Peon

The words peon and peonage are derived from the Spanish Peon.

Meanings in Spanish

In a now obsolete use of the word, the word referred to someone who travels on foot rather than on a horse ( caballero ). It now refers to a pawn in chess.

In Spanish-speaking countries, especially in Latin America where, under the Hacienda - system, the farm workers were prevented from leaving the haciendas, peon has a range of meanings associated with unskilled or semi-skilled manual workers. There may be a wage laborer or a servant or designate, historically a non-free workers.

Meanings in German

The derived foreign words peon and peonage mostly relate to the slavery comes very close to the form of unfree labor such as those in Mexico and the southern United States (after Reconstruction) was widespread.

Meanings in English

Peon The derived English word has a variety of meanings and additional.

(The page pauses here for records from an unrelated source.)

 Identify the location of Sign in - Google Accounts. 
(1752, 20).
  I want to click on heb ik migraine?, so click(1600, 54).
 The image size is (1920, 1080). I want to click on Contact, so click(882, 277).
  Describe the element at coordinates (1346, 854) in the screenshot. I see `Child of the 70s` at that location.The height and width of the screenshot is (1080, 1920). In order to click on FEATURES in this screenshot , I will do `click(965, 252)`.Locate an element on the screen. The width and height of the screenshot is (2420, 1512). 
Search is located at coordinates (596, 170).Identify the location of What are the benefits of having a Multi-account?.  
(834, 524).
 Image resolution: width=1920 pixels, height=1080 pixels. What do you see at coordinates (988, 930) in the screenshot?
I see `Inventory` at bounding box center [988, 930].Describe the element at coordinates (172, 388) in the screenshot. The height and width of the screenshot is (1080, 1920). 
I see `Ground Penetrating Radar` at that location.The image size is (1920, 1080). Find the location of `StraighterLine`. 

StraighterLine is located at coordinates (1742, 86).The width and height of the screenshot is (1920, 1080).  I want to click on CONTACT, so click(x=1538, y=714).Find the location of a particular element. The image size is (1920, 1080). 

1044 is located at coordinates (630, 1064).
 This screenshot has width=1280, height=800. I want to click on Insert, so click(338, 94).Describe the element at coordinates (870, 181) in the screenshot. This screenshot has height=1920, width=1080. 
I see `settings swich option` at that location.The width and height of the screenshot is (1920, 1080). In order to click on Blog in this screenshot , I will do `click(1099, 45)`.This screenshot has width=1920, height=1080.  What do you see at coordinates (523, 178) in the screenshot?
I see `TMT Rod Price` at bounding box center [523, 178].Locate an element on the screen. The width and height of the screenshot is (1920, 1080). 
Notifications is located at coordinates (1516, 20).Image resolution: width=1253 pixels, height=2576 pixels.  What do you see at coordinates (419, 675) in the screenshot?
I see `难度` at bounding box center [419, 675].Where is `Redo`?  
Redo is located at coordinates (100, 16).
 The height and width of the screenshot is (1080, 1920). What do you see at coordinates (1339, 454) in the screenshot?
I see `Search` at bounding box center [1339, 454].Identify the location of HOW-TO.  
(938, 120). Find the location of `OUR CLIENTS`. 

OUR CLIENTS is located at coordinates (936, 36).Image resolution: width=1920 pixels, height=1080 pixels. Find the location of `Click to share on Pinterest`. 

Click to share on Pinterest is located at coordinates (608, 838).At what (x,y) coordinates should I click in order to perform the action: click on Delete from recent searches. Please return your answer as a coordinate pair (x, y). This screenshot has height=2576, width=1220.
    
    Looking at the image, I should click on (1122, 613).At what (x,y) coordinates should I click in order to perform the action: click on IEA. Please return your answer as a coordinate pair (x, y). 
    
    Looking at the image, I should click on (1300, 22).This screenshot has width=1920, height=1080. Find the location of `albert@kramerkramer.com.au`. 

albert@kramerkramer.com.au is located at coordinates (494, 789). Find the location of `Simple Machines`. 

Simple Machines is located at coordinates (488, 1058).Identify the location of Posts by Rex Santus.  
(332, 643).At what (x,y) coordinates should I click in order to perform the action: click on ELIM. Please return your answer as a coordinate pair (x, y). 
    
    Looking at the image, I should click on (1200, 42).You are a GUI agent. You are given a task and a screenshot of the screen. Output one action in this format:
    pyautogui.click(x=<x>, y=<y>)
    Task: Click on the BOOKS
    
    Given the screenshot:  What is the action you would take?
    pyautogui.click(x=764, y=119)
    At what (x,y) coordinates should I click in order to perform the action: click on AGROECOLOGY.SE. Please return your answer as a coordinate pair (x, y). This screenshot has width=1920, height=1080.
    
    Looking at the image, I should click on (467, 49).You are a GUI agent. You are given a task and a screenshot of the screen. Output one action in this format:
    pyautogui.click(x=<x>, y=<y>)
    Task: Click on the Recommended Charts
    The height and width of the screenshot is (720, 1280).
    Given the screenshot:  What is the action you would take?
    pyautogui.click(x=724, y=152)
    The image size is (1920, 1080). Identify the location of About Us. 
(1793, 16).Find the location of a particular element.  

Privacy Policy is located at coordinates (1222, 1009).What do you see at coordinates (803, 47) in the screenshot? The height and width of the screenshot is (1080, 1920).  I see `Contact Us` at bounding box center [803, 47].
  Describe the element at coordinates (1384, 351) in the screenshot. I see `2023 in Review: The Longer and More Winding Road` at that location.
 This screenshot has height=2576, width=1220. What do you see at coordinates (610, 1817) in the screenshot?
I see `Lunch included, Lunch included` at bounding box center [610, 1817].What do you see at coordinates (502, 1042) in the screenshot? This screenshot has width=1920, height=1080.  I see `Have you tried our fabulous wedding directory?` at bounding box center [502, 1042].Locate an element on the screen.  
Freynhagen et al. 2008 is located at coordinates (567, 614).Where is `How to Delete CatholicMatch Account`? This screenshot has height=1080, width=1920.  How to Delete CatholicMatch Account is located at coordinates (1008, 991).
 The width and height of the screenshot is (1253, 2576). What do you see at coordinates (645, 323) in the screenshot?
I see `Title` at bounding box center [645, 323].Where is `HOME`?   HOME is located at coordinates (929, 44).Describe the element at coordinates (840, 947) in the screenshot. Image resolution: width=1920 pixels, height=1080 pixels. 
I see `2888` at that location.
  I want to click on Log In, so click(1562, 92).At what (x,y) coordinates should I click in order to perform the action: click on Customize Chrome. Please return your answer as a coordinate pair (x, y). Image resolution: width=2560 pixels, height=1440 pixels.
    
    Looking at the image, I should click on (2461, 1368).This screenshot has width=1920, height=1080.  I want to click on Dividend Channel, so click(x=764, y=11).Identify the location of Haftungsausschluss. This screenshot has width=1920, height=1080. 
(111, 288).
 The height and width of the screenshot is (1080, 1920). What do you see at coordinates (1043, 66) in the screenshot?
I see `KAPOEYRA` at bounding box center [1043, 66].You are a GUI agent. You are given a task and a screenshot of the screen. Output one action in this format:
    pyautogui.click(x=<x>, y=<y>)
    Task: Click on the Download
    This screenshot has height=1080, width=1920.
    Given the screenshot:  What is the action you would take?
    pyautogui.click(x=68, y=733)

In the U.S., peon has a historic and legal sense, the meaning of someone who works in a system of unfree labor ( peonage ). It implies often bondage or the status of an Indentured Servant. Generally, the word in the English speaking world colloquially an employee or soldier with little authority, the unskilled work or has run a drudgery. The word has a pejorative connotation often then.

In the English of South Asia is a peon often an office boy, a guard or fellow of an officer, a person to do the menial work has ( and historically a policeman or foot soldier ). It is very pejorative. In a so non-contiguous meaning can peon also an alternative spelling for the poon tree (genus Calophyllum ) or its wood be, particularly in shipbuilding.

In computing, a peon is a user with little rights on a system. The opposite of this is the " superuser ".